Customer ReviewsMost Helpful
By Cat Owner on 06-04-18
What did you love best about Anger and Forgiveness?
What a book! It has been a delicious conversation with a companionable guide, like a long trip through the terrain and culture of the country which is anger. The author takes us through the resentful wish to harm the offender, the urge to extract an apology and the most uncanny generosity of spirit. And she takes us through the different areas of personal life, work life, criminal justice and national freedom movements of Mandela, King and Gandhi.
What was the most compelling aspect of this narrative?
The scope of the conversation was truly comprehensive, it was not confined to just the personal realm of psychology.
Have you listened to any of Karen White’s other performances before?
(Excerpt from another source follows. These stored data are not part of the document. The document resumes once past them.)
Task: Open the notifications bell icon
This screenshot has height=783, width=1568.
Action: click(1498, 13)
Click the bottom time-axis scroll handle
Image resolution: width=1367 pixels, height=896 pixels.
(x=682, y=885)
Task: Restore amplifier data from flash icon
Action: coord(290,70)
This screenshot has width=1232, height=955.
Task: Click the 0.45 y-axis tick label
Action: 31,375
How does this one compare?
The narrator's excellent reading made the book all the more delightful. She holds a poise in her tone that is very much like the author's---you can watch Martha Nussbaum delivering lectures online. She seemlessly delivered words from Greek to Hindi to South African languages. Very impressive. She made it all seem natural.
If you were to make a film of this book, what would the tag line be?
If I were going to make a movie of this book, I would call it "Like Something Written in Water: Generosity of Spirit in the Face of Harm."
Any additional comments?
Early on in listening to this, I got the book. I'd listen while doing my exercise walking, then go back and read. Then sometimes I'd sit with the book and listen to the narrator read it to me. That was great. I read and listened back and forth over a number of months, so enjoyable, so rich for contemplation. I am still talking about this to my friends in law, social work, mediation, clergy, therapy, race awareness... The author is truly distinguished and the subject matter touches all of us.